> **TASK REQUIREMENTS**
Lay out the listing from the line containing "You are a computer-use agent." through the line containing "click(866, 169)" as a two-column CSV with the headers input and output. Give one row for each text and its answer, put each field in quotes, replace line breaks with spaces, and leave out the pictures.

> **MATERIAL PROVIDED**
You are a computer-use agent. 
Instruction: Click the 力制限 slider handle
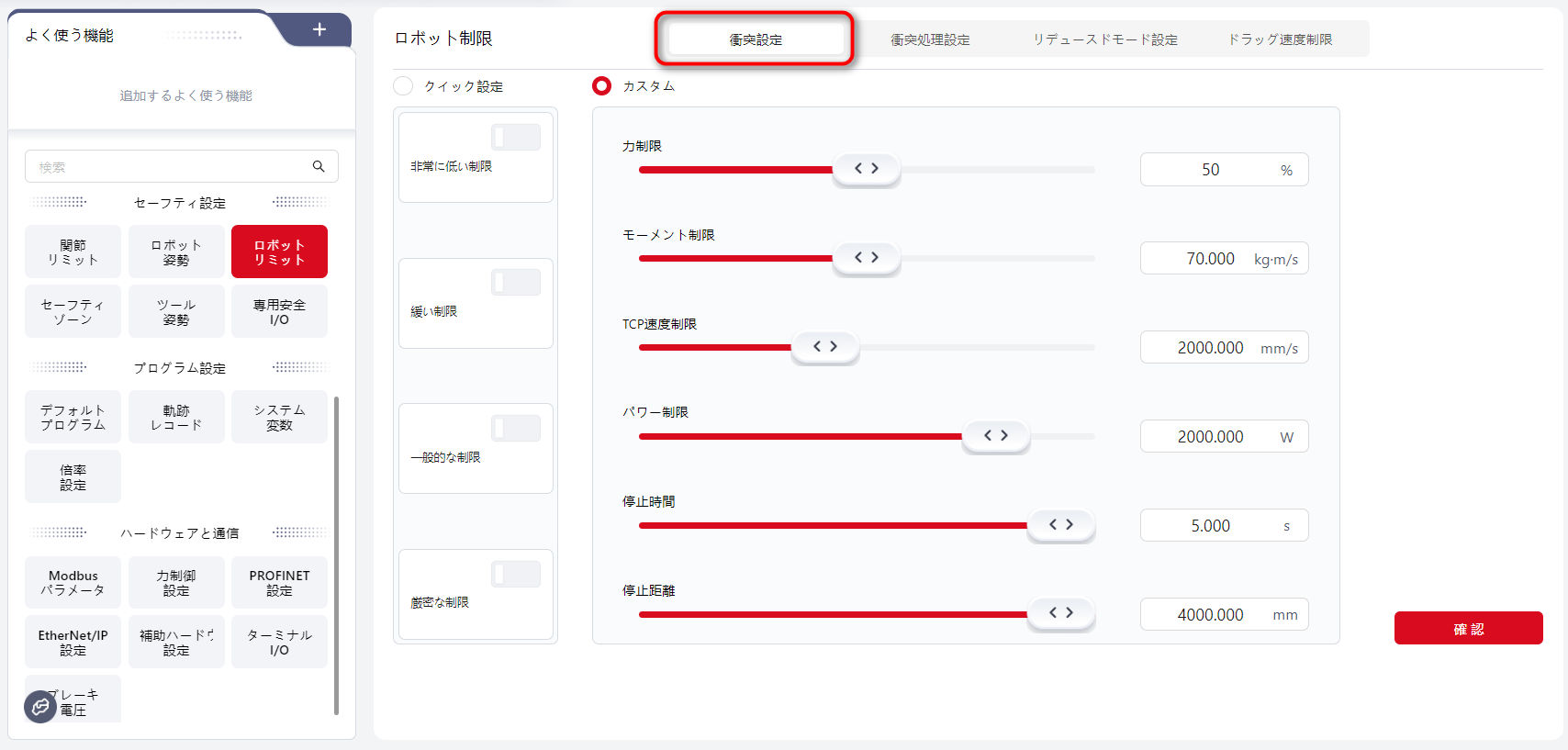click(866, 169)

==

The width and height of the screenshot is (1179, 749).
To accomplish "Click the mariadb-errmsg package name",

> **EXERCISE OUTPUT**
input,output
"You are a computer-use agent. Instruction: Click the 力制限 slider handle","click(866, 169)"